Blood still dribbled down on the floor, and then Emory rose, pulling the vampire along with him. Brandon put an arm around him. Emory shuddered at the touch. Brandon was so... cold. So dead. And still dying. He was a hard weight upon his own body.

It was night outside when they exited the building, Emory looking around carefully, dragging the vampire along, since Brandon's legs gave in all the time. Emory could only hear his own breathing and the midnight hum of the camp. It scared him. He felt as if Brandon was already dead and he was dragging along a corpse of the man he had killed.

They managed to slip out of the camp unnoticed. After all, the Blood Brothers had quite some means of security, but Emory knew to avoid some and others were directed towards those trying to break their way INTO the camp, not out of it.

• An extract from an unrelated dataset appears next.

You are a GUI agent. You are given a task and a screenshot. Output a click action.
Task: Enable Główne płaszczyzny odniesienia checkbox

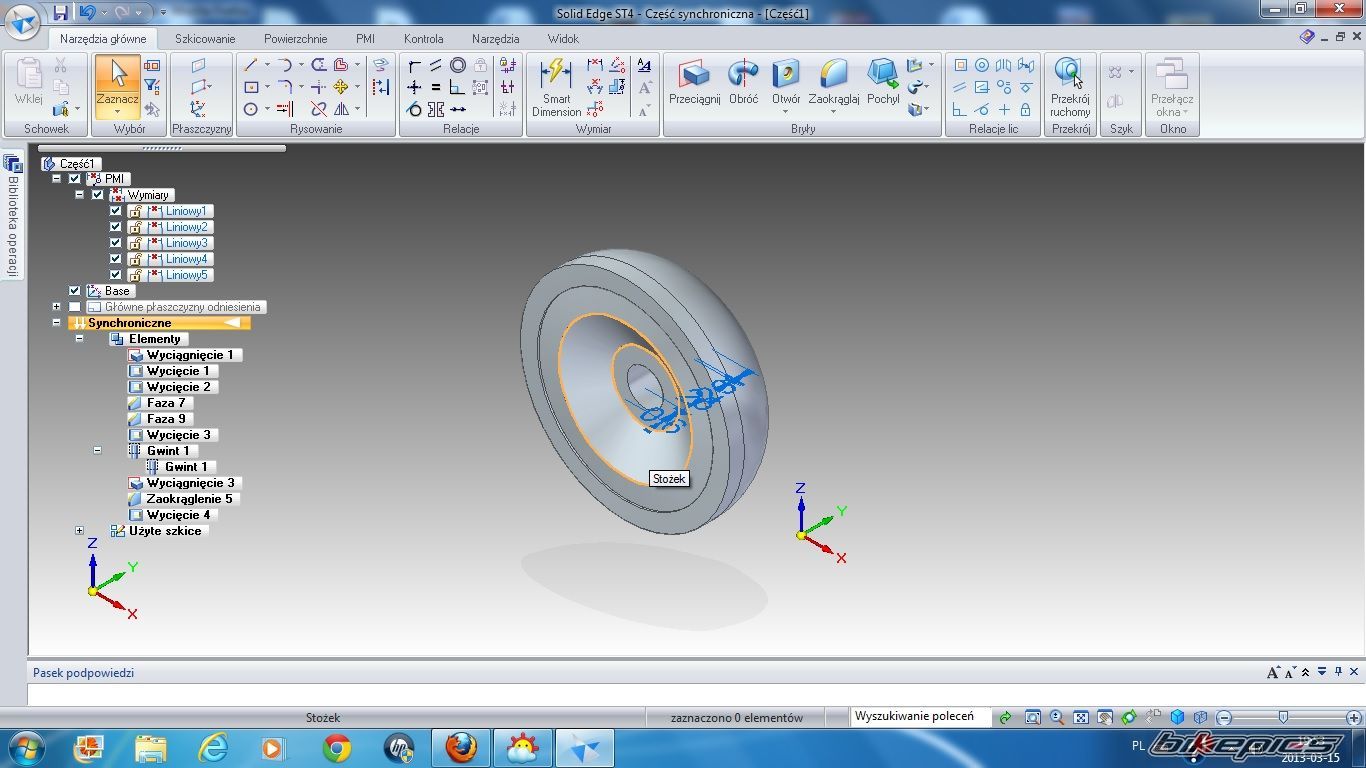pyautogui.click(x=74, y=307)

By the time they reached the outskirts of the Old House, Emory was panting. He'd kept looking at Brandon, to check if the vampire still lived, and each time Brandon had assured him that yes, he was still around.

“Let go,” the vampire whispered. “I will go on alone. Unless you wish to be... captured.”
Emory nodded.
“Will you make it?”
Brandon smirked. “Why should you care?”
Emory said nothing.
Brandon struggled free and managed to stand up. Perhaps he could walk those dozen of steps, before the first line of cameras caught him. He would have to.
Emory even forgot to ask about Xavier, so by the time he recalled what it had all been about, Brandon was already couple of steps ahead.

“Brandon!”
The vampire looked over his shoulder. “Aye?”
“You promised...”
“So I did,” Brandon replied. “Very well then. Know this, Emory of Blood Brothers – your leader and beloved, Xavier Ford, is dead.”